Pela revisão das estratégias de conservação

É preciso rever os critérios usados na seleção de áreas a serem protegidas nas reservas ambientais. Atualmente, a estratégia de conservação mais adotada consiste em incluir nessas reservas as regiões que concentram os maiores focos de biodiversidade – os chamados hotspots . Esse procedimento, no entanto, corre o risco de deixar desprotegidas muitas espécies endêmicas e ameaçadas de extinção.

A conclusão é de um estudo dos ecólogos Gerardo Ceballos, da Universidade Nacional Autônoma do México (Unam), e Paul Ehrlich, da Universidade de Stanford, na Califórnia (EUA). O alerta foi publicado esta semana no site da revista PNAS .

Os mapas mostram os hotspots  com maior riqueza de espécies (A), espécies endêmicas (B) e espécies ameaçadas (C). Como não há superposição entre os três, a seleção de áreas protegidas deve levar em conta a complementaridade entre eles (imagens: PNAS ). Clique no mapa para ampliá-lo.

Para avaliar a eficácia dos hotspots de biodiversidade como critério para a definição das áreas prioritárias para conservação, Ceballos e Ehrlich examinaram a distribuição de 4818 espécies de mamíferos não-marinhos em todo o globo.

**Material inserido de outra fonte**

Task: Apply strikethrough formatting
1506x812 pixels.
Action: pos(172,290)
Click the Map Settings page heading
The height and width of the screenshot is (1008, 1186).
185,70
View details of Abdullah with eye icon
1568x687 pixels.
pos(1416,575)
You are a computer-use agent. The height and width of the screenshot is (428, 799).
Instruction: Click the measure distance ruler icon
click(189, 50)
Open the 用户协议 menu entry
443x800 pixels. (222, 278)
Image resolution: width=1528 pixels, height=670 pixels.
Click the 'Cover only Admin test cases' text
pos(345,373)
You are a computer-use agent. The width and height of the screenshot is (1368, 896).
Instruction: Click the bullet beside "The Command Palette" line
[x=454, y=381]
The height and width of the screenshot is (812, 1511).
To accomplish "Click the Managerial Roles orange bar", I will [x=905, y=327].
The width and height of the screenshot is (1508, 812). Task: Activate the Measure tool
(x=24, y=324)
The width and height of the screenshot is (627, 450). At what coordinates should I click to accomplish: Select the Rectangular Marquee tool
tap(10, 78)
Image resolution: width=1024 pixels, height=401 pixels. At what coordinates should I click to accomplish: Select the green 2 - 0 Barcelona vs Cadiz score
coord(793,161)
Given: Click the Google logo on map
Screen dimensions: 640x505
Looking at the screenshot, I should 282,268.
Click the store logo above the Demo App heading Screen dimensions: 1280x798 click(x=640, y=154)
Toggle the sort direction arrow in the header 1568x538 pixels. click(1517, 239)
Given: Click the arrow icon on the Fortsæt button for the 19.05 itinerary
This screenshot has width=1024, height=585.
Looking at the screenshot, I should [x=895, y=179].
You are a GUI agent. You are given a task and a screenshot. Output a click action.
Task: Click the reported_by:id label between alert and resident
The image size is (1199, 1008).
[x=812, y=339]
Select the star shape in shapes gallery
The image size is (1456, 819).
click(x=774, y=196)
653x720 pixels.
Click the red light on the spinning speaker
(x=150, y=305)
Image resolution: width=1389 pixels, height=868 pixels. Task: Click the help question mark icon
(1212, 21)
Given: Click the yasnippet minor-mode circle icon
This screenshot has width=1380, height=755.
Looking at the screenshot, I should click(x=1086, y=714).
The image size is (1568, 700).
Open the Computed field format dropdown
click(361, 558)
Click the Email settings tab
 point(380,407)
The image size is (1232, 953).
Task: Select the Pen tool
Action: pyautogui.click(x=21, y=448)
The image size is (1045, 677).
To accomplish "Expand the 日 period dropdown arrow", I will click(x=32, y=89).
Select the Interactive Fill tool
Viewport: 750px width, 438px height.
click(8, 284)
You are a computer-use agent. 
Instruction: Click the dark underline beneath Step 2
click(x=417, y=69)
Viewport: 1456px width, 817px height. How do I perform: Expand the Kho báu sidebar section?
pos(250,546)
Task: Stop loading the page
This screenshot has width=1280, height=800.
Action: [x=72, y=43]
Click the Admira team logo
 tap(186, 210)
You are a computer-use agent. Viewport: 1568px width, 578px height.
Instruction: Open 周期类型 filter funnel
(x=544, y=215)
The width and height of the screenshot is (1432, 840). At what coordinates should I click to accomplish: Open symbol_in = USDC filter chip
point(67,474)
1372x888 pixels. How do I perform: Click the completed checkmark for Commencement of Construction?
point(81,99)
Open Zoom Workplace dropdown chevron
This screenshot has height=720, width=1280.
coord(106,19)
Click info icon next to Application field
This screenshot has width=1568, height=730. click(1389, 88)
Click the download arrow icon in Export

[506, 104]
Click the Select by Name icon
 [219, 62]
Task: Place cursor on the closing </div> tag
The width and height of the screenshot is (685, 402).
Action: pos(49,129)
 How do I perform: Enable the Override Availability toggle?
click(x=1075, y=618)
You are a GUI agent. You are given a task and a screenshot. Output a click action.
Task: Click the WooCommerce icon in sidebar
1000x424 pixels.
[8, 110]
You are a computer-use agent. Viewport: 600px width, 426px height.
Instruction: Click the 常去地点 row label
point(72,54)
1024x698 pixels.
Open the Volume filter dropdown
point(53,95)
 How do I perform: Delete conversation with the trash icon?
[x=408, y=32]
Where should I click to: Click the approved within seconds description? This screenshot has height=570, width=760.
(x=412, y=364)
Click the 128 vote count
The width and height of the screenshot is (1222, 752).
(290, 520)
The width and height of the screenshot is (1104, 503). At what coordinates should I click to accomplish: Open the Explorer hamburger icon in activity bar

À exceção dos mares e geleiras, o planeta foi dividido em 17.800 células de 100 x 100 km.

Entre as células, os ecólogos identificaram os 2,5% que representariam hotspots definidos em função de três critérios: as regiões com maior número de espécies (o parâmetro mais usado na definição das estratégias de conservação); as regiões com maior número de espécies endêmicas, ou seja, que não ocorrem em outros pontos do globo; e as regiões com maior número de espécies ameaçadas de extinção.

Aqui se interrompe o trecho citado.